Improvement of electrochemical performance of titania nanowires for supercapacitor electrodes by in-situ growth of polyaniline nanoparticles

Abstract Supercapacitors with excellent electrochemical performance are considered the most promising candidates to meet the increasing energy demand. Herein, we developed a novel electrode material for supercapacitors, polyaniline (PANI)-3-aminopropyl triethoxysilane (APTEs)-titania nanowires (TNW), which was synthesized on potassium doped titanium foil via a simple two-step procedure. In the composite, the nano-mesh structure formed by APTEs-coated TNW serves as the framework for the growth of PANI nanoparticles, and PANI nanoparticles act as the electrochemically active part.
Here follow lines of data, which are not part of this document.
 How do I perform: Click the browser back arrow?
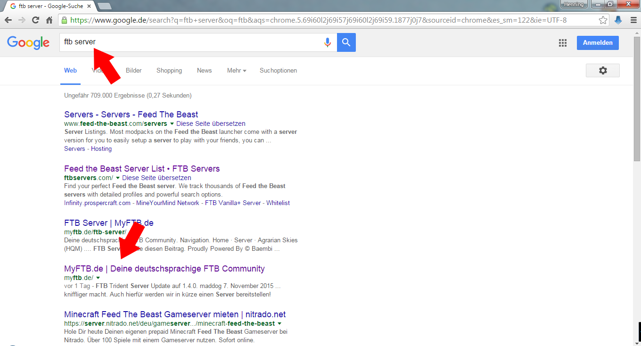point(8,20)
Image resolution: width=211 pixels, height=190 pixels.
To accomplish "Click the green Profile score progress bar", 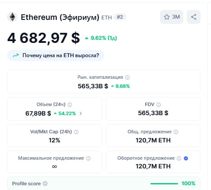I will point(164,184).
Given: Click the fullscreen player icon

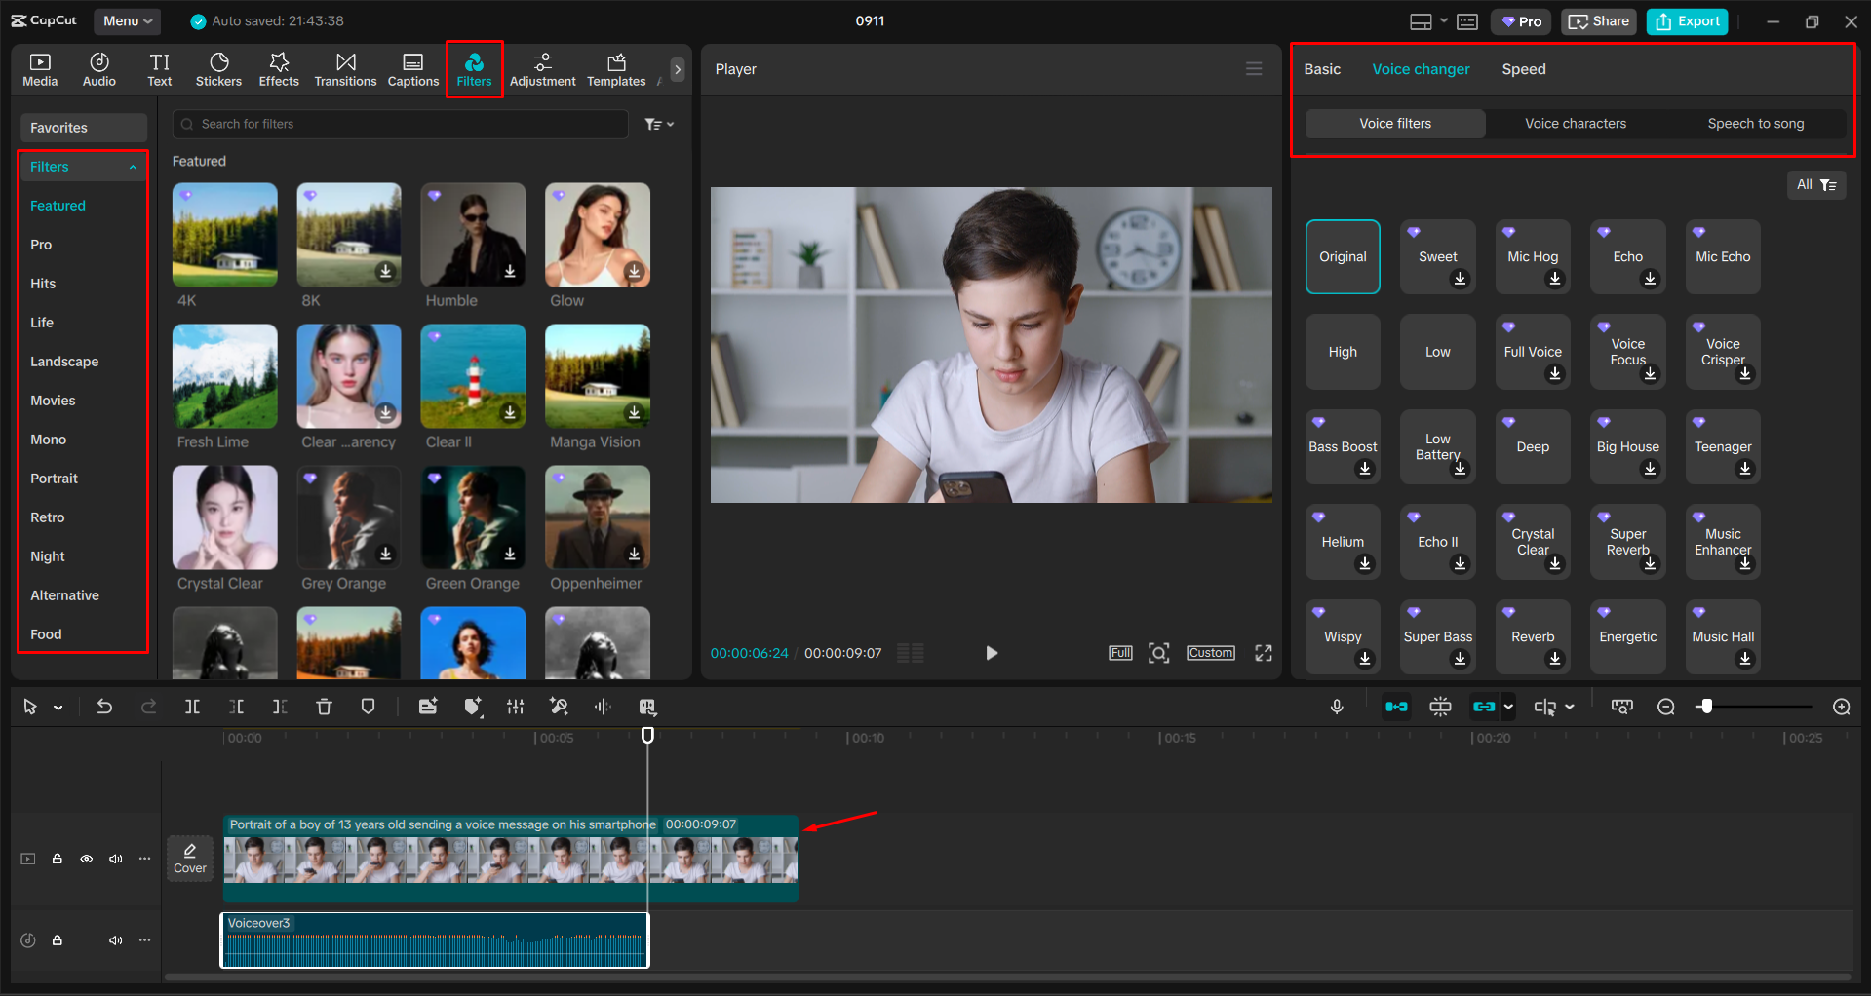Looking at the screenshot, I should click(x=1264, y=653).
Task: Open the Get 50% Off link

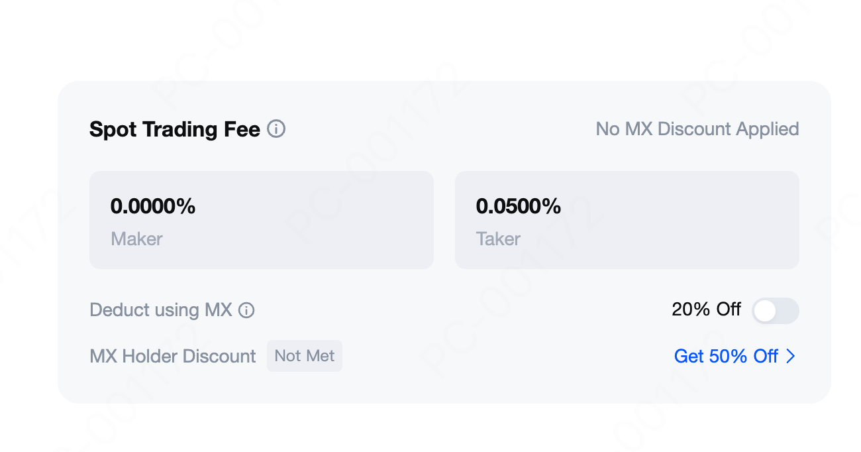Action: tap(726, 357)
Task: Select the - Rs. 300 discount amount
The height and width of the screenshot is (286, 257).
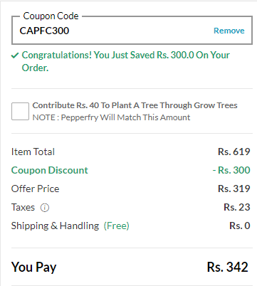Action: [231, 170]
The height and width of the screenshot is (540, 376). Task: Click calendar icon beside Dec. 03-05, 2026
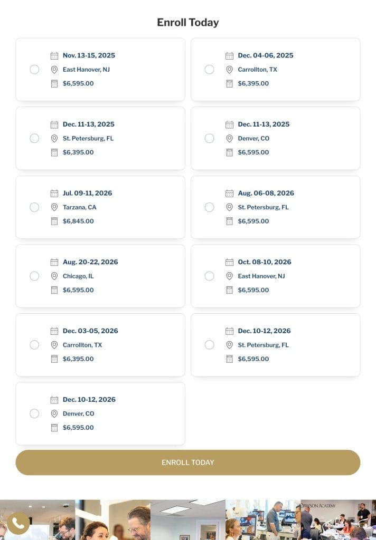pyautogui.click(x=54, y=331)
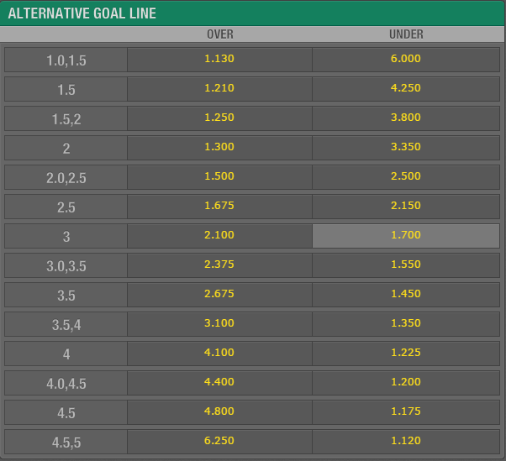Click the 2.0,2.5 goal line label
Viewport: 506px width, 461px height.
[66, 178]
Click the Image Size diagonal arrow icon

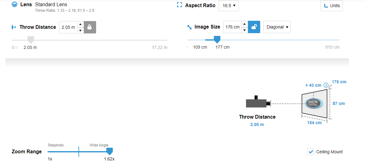pyautogui.click(x=189, y=27)
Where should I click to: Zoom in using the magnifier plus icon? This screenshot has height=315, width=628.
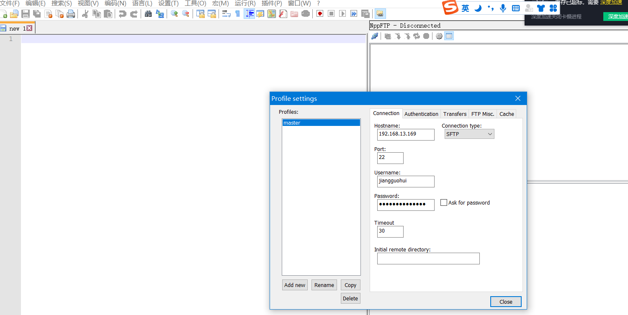coord(174,13)
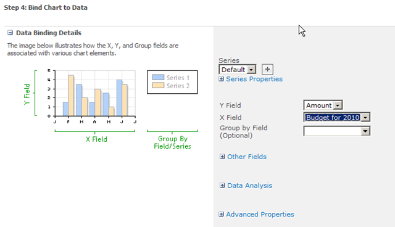
Task: Click the Advanced Properties link
Action: click(x=260, y=214)
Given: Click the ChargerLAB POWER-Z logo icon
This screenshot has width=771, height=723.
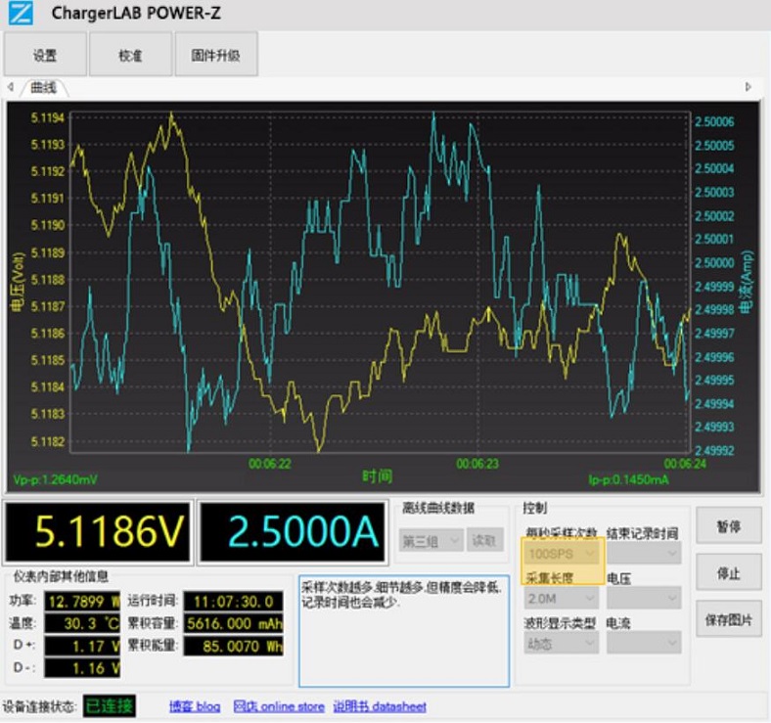Looking at the screenshot, I should (x=21, y=14).
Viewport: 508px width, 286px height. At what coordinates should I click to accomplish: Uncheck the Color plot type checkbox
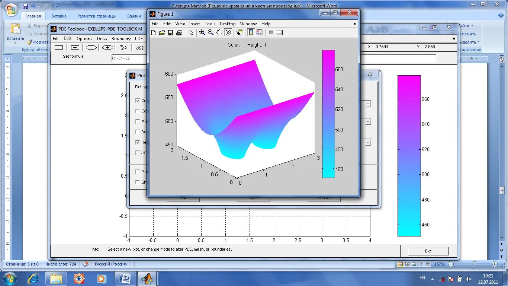click(138, 101)
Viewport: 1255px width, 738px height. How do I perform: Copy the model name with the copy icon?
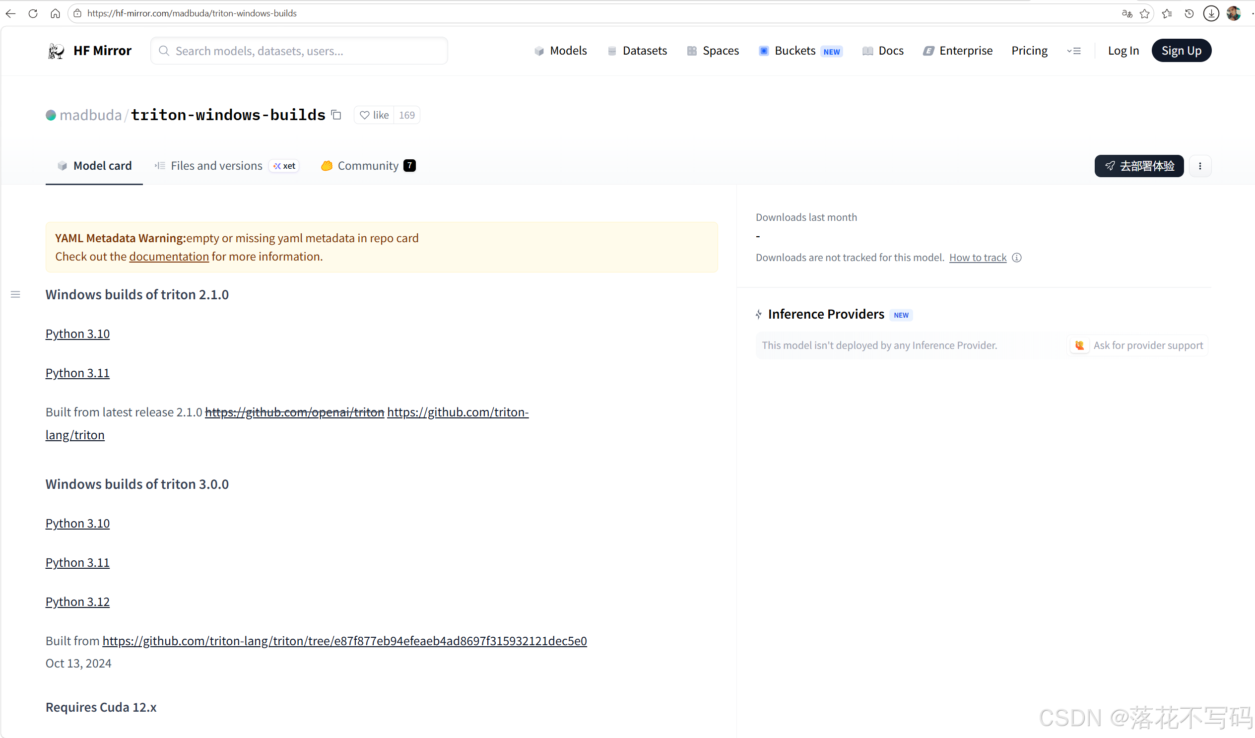click(336, 115)
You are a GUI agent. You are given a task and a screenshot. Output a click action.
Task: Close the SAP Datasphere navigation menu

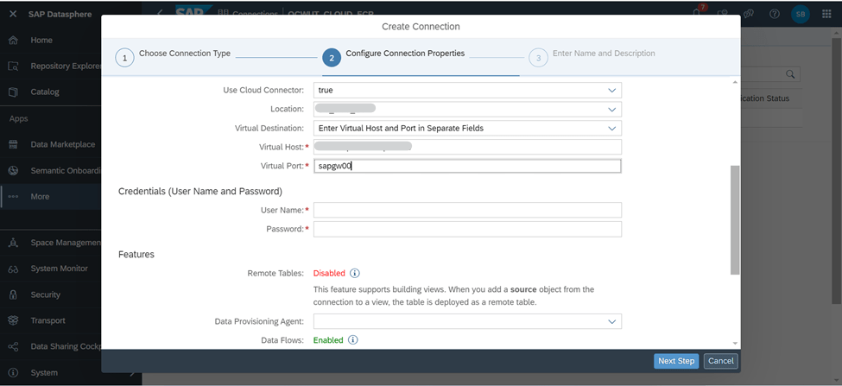click(x=14, y=14)
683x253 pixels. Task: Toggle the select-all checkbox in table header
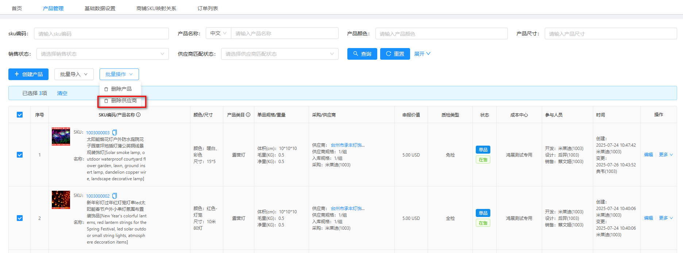pyautogui.click(x=20, y=115)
The specific capacitance of PANI-APTEs-TNW of up to 315.16 mF cm−2 at 0.2 mA cm−2 in 1.0 M H2SO4 solution is achieved, while that of PANI-TNW is 271.67 mF cm−2. Meanwhile, the capacitance retention rate of PANI-APTEs-TNW is 86.8% after 1000 cycles under 1.5 mA cm−2. Compared to PANI-TNW, the better capacitive behavior of PANI-APTEs-TNW is attributed to the anchoring effect of APTEs, which is highly interactive and exhibits compact structures between the TNW and PANI nanoparticles, resulting in a stable structure during the rapid charge-discharge process. This strategy is characterized by its good electrochemical properties, simple equipment, low cost of raw materials, and large-area preparation. Thus, our findings provide an effective method for the design of high-performance supercapacitors and promote their practical applications.